Grandparent Rights Lawyer in Austin
More and more frequently, grandparents have taken a greater role in raising their grandchildren. The laws in the State of Texas recognize this increased role of grandparents in their grandchildren’s lives and in limited instances provide a legal avenue for grandparent rights to be asserted.
What rights do grandparents have in Texas?
The State of Texas endorses the belief that the biological or adoptive parents of a child have the rights to make decisions about the care, control, and custody of their child. The court operates under the assumption that it is best for children to live with their biological parents. This is called the “parental presumption.” As a grandparent, your custody and visitation (“possession” and “access”) rights are limited.
Some Texas laws relating to child custody and visitation apply specifically to grandparents. Other laws apply more generally to adults other than the child’s parents, but do not exclude grandparents. If you need an experienced lawyer in the Austin area to fight for your rights as a grandparent, call the law offices of Sue Berkel.
Do grandparents have rights to see their grandchildren?
According to the United States Supreme Court, the parent of a child has the right to decide who that child has contact with. Texas courts support this ruling and require that a grandparent who seeks to obtain legal visitation rights against the wishes of the parents must establish that the denial of visitation rights would significantly impair the child’s emotional or physical health. It can be difficult to establish this without expert testimony. Your lawyer may wish to schedule a preliminary hearing to either appoint an expert or to request an evaluation of the child.
How do I get grandparent rights?
If you are a grandparent who needs a lawyer to pursue your rights, the Law Offices of Sue Berkel can assist you. Call today for a free consultation or contact us today using our online form.
How do I get custody of my grandchildren?
If you have concern for the welfare of your grandchildren, you may want to consider seeking custody of them. To gain custody of a grandchild, you can file suit. If a lawsuit pertaining to the custody of the child already exists, you cannot file a new one. You may, however, ask to join the lawsuit, or “intervene.”
To file an original lawsuit, one of the following things must have occurred:
- The child has lived with you for at least six months and is currently living with you, or the end of the period in which the child lived with you was within 90 days of the date you filed the lawsuit.
- Both parents, a surviving parent, the child’s custodian, or the court-appointed managing conservator of the child consent that the child should live with you.
- A court has appointed you as the custodian of the child
- You can prove that the child is being harmed by his or her living conditions or by the people currently caring for the child.

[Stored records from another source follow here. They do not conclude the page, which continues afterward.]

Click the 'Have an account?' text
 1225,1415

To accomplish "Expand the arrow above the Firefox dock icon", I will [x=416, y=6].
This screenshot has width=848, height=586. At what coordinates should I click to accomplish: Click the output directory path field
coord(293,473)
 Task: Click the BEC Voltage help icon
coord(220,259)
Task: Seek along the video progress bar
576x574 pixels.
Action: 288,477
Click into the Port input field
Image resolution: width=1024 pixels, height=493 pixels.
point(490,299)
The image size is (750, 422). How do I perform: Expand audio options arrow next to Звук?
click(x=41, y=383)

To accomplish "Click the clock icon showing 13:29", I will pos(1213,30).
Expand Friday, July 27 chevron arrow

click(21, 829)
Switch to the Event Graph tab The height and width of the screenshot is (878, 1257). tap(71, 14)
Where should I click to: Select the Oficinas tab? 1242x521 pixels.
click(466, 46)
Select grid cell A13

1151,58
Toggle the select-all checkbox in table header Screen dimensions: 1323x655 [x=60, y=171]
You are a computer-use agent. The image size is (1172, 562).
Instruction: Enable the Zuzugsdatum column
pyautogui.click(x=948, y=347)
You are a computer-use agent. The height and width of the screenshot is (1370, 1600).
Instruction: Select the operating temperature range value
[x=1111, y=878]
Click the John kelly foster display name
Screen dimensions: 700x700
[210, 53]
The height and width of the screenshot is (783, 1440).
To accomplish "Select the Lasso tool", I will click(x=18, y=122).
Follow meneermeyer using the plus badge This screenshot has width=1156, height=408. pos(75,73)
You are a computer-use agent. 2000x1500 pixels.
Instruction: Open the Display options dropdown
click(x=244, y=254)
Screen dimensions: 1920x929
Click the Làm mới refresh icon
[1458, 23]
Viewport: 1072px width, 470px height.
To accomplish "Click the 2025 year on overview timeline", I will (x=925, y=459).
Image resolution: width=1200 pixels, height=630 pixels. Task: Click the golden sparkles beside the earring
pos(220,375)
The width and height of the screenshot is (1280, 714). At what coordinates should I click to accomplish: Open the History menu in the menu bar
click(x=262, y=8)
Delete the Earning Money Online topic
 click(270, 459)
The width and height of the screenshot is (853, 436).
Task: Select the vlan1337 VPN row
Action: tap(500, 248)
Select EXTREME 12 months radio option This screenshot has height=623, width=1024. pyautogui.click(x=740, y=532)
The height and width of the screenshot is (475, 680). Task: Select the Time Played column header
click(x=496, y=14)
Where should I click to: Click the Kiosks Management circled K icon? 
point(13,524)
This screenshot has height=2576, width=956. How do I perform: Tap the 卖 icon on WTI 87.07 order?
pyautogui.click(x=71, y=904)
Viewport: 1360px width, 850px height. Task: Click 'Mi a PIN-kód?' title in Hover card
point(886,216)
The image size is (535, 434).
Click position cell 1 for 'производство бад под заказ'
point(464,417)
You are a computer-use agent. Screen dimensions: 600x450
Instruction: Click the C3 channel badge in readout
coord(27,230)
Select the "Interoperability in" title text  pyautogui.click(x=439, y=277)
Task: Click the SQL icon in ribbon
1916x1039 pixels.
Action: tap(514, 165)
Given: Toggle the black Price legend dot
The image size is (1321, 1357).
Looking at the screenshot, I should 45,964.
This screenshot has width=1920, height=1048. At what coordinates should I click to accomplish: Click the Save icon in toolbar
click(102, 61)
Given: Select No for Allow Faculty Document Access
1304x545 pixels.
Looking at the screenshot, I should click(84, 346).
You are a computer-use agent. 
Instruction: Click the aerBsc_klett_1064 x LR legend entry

To intervene in an existing lawsuit, you must be able to prove that the child is being harmed by his or her living conditions or the people caring for the child and that you have had substantial past contact with the child.
Seeking custody of your grandchildren may be especially helpful if the child lives with you part- or full-time. In considering the residence of a child in the context of a custody suit, the court does not require that the period the child lived with you be continuous and will consider the child’s primary residence during the applicable time period.
In any custody lawsuit, the services of an experienced lawyer are indispensable.
What is conservatorship?
There are three different types of legal custody that can be ordered by Texas courts.
- A managing conservator is the person that the child lives with and who makes the primary decisions about the care of the child.
- A possessory conservatorship means the person ordered to have such will be able to make some decisions about raising the child and will be able to visit.
- A joint managing conservatorship is an arrangement where the child lives mainly with one parent, but both parents are able to make decisions concerning the care and welfare of the child.
Sue Berkel's Experience
Education and Licenses
Sue Berkel has lived in the Austin area since 1976, graduating with honors from the University of Texas. She received her law degree from the University of Texas Law School in 1983. Sue is licensed to practice in Texas as well as the Federal District Court in the Western District.
A Former Prosecutor
Ms. Berkel was employed as Assistant Attorney General at the state Attorney General's office, working cases involving day care centers in which abuse or neglect was alleged. After more than one hundred trials and appellate arguments in federal and state courts, Sue emerged with an over 90 percent win record.
A Former Judge
Sue Berkel also served as an administrative judge at the Texas State Office of Administrative Hearings. She rose to the rank of Senior Administrative Law Judge. With experience as a prosecutor and a family rights lawyer, this experience as a judge makes Sue Berkel one of the most experienced grandparent rights lawyers in the Austin area.